At engineering and construction company AECOM Technology, software development is comparable to how many companies build and upgrade mobile software. CIO Tom Peck says AECOM's agile development spans between the U.S. and Europe, where IT and business leaders develop 80 percent of a solution, and improve it over time from versions 1.0, to 1.1, 1.2 to 2.0 and so on. "It's all about trust and credibility" between IT and the business, Peck said.
These five companies are a small sample of corporations practicing agile methods. Gartner estimates that about 25 percent of Global 2000 companies are expected to adopt agile and DevOps methodologies by 2016, with tools to support the work becoming a $2.3 billion market by the end of this year.

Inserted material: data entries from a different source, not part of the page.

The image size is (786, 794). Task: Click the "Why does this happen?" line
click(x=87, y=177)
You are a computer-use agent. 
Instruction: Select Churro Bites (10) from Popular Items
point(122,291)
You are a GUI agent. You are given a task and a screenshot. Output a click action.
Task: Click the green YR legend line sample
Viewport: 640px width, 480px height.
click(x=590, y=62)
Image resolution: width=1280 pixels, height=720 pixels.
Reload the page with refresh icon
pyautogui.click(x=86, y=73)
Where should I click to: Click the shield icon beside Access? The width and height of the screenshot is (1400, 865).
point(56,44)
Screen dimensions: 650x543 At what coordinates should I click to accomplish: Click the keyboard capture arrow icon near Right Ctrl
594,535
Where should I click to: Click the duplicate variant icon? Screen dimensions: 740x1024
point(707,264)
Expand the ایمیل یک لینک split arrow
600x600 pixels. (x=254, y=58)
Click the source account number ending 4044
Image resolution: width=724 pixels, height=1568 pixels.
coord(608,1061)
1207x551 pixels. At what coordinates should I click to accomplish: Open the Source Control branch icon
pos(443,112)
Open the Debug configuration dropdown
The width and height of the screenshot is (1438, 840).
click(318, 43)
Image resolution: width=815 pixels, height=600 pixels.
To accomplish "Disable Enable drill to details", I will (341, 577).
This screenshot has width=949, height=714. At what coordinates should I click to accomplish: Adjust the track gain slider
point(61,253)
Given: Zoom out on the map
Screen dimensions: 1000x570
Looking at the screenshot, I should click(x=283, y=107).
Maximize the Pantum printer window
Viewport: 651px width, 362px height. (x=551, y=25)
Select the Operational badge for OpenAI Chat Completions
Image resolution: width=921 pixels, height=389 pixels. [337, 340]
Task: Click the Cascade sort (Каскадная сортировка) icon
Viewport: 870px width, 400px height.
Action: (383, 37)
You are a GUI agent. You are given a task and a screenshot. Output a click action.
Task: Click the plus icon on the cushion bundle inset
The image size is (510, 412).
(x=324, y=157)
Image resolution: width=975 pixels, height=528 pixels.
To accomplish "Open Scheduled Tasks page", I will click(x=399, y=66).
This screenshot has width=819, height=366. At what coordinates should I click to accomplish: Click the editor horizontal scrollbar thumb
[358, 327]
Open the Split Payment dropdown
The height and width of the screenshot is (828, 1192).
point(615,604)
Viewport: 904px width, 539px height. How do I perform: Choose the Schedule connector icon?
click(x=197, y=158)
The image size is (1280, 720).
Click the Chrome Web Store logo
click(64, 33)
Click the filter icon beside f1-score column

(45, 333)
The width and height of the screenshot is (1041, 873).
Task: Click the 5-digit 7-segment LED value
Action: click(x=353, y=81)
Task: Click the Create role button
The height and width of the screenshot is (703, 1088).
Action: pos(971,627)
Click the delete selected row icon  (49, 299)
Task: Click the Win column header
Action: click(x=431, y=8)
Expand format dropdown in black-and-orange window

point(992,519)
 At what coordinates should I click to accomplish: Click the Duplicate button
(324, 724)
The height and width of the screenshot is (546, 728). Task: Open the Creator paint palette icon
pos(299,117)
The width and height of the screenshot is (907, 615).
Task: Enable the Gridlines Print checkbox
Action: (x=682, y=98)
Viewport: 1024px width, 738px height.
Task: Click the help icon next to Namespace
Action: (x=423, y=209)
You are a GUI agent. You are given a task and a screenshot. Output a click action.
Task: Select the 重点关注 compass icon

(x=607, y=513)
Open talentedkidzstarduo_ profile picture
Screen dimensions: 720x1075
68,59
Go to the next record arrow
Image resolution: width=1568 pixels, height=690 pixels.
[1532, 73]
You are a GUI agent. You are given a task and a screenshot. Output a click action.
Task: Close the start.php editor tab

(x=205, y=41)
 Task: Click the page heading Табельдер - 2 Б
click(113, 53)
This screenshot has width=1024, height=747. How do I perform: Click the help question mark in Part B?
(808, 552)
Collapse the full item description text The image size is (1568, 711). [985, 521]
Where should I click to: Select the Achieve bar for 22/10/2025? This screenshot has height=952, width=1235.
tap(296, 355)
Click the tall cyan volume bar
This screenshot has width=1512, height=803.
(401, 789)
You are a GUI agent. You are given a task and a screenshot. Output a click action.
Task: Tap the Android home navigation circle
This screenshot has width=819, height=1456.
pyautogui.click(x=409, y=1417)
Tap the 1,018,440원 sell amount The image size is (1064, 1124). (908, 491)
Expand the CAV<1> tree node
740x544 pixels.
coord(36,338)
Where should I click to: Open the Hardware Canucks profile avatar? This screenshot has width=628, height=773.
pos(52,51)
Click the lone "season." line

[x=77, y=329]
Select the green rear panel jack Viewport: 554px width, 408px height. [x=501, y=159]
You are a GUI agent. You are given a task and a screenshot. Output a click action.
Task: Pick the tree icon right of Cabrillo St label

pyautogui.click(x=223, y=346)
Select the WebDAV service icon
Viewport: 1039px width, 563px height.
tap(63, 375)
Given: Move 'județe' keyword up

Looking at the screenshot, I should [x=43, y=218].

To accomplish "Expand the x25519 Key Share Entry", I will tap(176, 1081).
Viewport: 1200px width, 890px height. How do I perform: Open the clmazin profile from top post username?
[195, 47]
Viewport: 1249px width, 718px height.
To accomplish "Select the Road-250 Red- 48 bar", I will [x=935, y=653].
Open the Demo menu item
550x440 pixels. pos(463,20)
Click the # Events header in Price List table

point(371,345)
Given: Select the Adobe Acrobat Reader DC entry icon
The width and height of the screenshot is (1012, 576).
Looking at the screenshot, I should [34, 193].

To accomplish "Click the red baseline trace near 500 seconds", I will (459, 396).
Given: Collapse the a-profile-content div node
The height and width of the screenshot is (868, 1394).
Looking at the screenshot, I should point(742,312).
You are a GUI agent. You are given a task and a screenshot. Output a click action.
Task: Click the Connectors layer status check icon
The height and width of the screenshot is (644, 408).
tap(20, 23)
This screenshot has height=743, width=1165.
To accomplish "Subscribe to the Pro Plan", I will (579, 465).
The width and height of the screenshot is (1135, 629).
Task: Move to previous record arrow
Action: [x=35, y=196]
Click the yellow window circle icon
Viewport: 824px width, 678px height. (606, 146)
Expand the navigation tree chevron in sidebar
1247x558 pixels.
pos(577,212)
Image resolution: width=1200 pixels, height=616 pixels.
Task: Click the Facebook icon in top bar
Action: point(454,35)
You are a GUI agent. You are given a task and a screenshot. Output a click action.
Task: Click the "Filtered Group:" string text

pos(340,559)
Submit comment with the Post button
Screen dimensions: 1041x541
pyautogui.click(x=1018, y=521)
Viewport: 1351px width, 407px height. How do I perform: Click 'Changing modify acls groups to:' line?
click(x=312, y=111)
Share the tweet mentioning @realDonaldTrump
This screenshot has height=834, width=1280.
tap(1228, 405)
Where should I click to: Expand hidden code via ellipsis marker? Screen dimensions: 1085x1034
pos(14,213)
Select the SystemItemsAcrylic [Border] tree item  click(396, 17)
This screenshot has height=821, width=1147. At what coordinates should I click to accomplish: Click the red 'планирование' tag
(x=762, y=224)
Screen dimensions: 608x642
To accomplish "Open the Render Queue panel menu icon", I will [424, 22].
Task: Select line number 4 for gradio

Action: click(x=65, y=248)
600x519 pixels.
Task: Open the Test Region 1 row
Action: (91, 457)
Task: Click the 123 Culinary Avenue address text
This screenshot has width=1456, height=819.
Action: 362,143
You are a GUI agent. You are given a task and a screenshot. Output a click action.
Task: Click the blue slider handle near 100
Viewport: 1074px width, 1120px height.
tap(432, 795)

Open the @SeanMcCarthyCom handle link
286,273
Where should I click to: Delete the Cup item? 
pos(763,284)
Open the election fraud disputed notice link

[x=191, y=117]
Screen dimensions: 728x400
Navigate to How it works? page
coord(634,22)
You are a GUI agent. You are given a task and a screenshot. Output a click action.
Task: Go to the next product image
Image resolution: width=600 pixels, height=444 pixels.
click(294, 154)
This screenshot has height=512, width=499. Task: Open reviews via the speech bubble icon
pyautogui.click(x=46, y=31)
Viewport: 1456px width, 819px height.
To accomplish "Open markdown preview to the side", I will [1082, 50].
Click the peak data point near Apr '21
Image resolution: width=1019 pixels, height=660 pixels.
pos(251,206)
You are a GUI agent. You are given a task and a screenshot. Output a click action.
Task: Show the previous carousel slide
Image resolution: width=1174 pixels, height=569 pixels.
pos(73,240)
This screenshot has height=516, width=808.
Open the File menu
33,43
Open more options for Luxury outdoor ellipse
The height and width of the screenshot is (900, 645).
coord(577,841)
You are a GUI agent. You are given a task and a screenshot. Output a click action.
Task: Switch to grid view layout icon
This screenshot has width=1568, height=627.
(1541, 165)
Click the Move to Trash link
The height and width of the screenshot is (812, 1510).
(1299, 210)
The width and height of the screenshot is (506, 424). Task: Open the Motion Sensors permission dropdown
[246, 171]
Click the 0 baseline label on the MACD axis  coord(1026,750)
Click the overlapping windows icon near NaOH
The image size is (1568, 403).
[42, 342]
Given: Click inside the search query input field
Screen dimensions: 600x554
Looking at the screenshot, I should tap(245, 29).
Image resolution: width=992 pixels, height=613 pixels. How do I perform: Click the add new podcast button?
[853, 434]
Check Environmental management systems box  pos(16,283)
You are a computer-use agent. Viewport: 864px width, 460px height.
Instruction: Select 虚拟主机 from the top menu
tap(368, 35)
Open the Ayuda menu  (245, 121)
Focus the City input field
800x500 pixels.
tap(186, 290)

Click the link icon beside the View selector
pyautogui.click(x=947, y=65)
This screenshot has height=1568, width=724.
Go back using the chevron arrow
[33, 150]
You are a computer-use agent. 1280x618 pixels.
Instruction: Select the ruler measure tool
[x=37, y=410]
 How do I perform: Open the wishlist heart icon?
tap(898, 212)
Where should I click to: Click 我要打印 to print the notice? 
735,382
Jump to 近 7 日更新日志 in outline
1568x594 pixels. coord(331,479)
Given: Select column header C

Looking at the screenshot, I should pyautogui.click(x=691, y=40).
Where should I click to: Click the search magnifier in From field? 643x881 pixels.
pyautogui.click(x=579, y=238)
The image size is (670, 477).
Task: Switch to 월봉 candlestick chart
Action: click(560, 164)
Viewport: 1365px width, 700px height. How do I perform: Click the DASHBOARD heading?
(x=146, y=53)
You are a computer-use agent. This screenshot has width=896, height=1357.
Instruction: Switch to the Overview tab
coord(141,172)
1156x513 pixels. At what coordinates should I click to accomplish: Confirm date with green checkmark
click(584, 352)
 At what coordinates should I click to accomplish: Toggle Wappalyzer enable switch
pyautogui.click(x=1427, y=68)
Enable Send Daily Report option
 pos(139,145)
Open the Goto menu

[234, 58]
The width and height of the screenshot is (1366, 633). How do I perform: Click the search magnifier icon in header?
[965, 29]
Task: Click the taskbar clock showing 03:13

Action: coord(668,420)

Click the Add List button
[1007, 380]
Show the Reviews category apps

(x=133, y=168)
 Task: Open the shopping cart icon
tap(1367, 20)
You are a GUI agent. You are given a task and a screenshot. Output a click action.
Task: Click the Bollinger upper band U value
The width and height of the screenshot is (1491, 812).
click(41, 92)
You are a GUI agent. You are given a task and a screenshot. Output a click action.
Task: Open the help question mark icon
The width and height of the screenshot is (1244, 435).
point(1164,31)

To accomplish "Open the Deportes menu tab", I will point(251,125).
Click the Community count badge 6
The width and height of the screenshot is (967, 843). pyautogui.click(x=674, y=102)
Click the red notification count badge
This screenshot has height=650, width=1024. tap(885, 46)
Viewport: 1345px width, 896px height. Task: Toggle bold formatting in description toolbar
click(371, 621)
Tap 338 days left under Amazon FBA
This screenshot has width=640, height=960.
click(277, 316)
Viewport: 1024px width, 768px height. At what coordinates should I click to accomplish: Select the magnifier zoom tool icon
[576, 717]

How to manage talent in the era of agile development
Successful grooming of senior IT leaders who excel in strategic thinking and can influence business leaders is a key aspect of developing more agile processes, the CIOs say.
Eli Lilly uses an "office of the CIO," where Kamenz has delegated to key executives management of vendor sourcing, finances and other functional roles that support the delivery of IT to the business. Kamenz, who served in the office of the CIO while helping Marriott build out its global lodging strategy, says the office is important to helping her run the department. She's also reversing the company's outsourcing practice by hiring more senior leaders and engineers, and pairing them with business leaders to learn more about Lilly treatments for diabetes, cardiovascular disease and other ailments.
Cisco's Jacoby employs a chief of staff as her trusted lieutenant, whom she regards as an "extension of me" to help take the pulse of the organization while she is busy with her daily duties. She says the chief of staff role is very challenging because the senior leadership team must also trust the person. "It takes a very special person to play that role," she says.
Perretta says State Street prizes experts in certain technical areas who can "go broad," and apply solutions that worked for previous problems to future challenges. AECOM's Peck says he cross-trains individuals by moving them into unfamiliar roles, including in different geographies, to make them more well-rounded. "I've done it several times and people have gone on to flourish," he says.